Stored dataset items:
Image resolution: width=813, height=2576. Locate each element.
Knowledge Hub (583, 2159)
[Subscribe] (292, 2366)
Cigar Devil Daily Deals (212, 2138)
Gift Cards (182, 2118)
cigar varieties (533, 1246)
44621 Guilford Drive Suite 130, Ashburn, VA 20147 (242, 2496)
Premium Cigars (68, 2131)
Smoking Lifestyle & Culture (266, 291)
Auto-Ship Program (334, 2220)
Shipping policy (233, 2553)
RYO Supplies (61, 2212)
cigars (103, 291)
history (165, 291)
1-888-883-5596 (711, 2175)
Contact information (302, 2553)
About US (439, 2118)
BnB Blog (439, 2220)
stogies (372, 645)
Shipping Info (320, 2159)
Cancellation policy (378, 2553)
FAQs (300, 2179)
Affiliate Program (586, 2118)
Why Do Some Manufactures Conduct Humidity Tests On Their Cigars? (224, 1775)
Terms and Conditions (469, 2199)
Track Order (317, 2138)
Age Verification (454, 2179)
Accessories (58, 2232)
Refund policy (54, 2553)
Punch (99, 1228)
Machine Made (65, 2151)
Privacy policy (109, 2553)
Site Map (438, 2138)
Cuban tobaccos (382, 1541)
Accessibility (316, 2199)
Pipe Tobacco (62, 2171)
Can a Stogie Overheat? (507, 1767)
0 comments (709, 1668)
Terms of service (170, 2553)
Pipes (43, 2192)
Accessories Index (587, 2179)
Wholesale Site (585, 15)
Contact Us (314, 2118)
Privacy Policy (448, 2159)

--

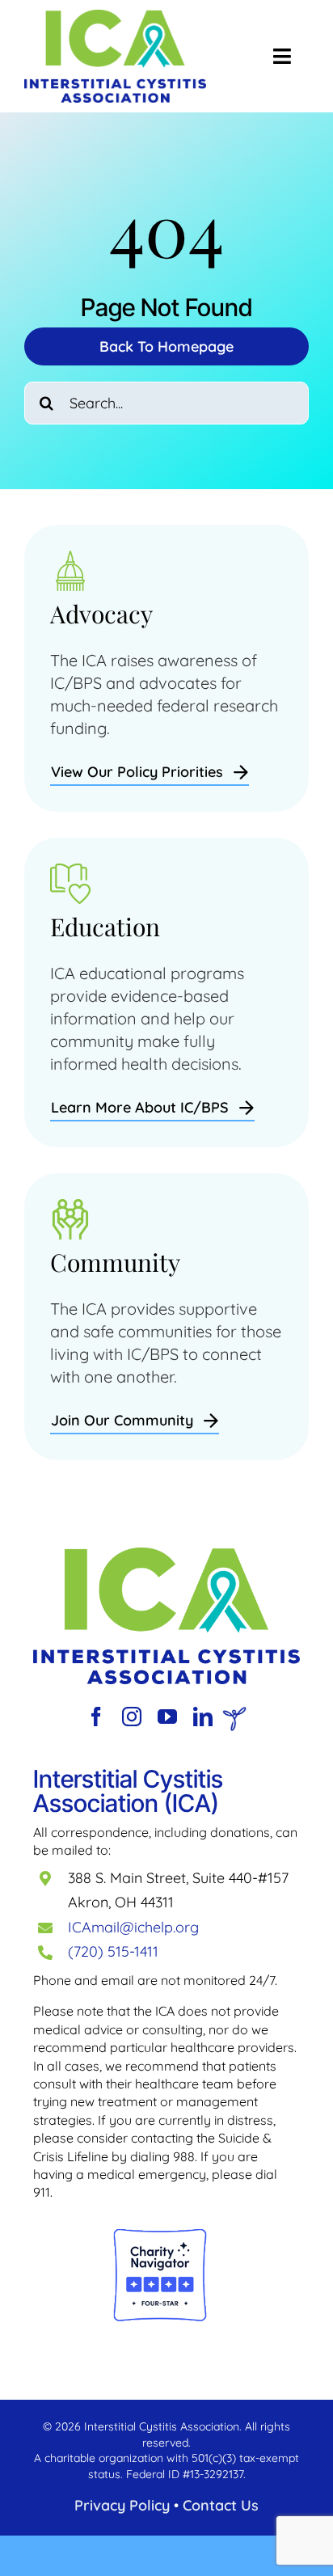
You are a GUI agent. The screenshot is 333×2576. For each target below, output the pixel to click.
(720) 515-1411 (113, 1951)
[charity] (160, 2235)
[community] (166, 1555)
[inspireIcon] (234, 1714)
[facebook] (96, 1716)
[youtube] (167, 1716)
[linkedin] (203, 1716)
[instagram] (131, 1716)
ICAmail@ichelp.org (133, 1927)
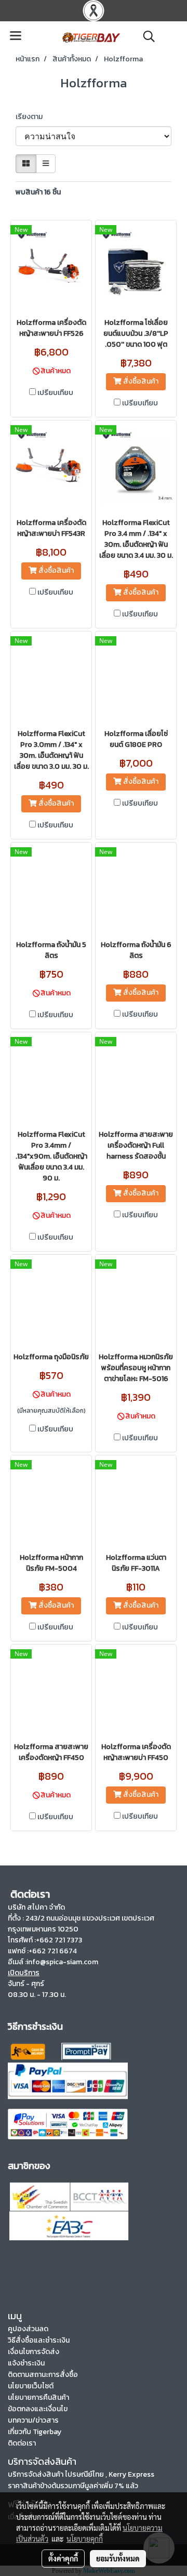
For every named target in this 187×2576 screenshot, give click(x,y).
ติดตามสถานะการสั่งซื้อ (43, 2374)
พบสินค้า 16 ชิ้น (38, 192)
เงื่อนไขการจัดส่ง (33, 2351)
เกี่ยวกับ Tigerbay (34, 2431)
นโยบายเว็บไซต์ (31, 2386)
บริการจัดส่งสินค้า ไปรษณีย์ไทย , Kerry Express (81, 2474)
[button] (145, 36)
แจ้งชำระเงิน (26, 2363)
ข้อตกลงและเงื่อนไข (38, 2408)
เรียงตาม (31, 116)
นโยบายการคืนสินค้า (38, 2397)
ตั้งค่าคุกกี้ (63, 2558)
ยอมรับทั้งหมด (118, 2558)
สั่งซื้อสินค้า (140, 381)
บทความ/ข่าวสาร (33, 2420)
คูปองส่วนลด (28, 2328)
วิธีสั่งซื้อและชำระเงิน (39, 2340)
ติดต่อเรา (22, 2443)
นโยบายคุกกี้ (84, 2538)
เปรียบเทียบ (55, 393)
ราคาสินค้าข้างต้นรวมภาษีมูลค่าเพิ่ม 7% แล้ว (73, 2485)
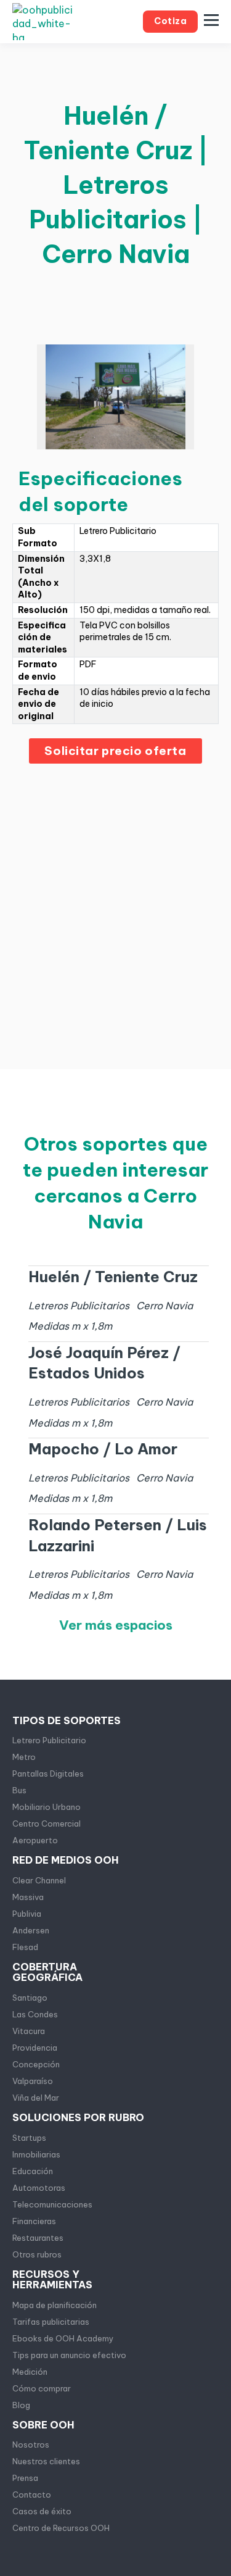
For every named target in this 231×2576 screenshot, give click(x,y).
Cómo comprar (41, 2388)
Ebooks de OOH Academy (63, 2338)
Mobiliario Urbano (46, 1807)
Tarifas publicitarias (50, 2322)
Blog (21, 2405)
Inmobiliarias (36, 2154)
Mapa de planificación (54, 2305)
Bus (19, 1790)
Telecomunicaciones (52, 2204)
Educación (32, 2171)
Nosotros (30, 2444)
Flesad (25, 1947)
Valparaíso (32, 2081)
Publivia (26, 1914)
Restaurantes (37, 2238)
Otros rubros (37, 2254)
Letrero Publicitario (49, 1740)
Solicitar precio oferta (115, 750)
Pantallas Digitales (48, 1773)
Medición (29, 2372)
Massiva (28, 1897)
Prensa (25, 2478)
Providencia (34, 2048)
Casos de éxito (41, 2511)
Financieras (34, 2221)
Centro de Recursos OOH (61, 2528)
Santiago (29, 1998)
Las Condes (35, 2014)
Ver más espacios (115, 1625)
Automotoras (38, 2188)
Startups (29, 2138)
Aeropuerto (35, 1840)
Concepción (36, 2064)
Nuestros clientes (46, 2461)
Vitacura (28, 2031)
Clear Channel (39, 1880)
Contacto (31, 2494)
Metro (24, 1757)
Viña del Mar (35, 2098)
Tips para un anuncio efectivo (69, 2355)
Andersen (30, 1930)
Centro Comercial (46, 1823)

Activity: A single figure is expected: the count of lines in the data above that include the word "target".

Exercise solution: 3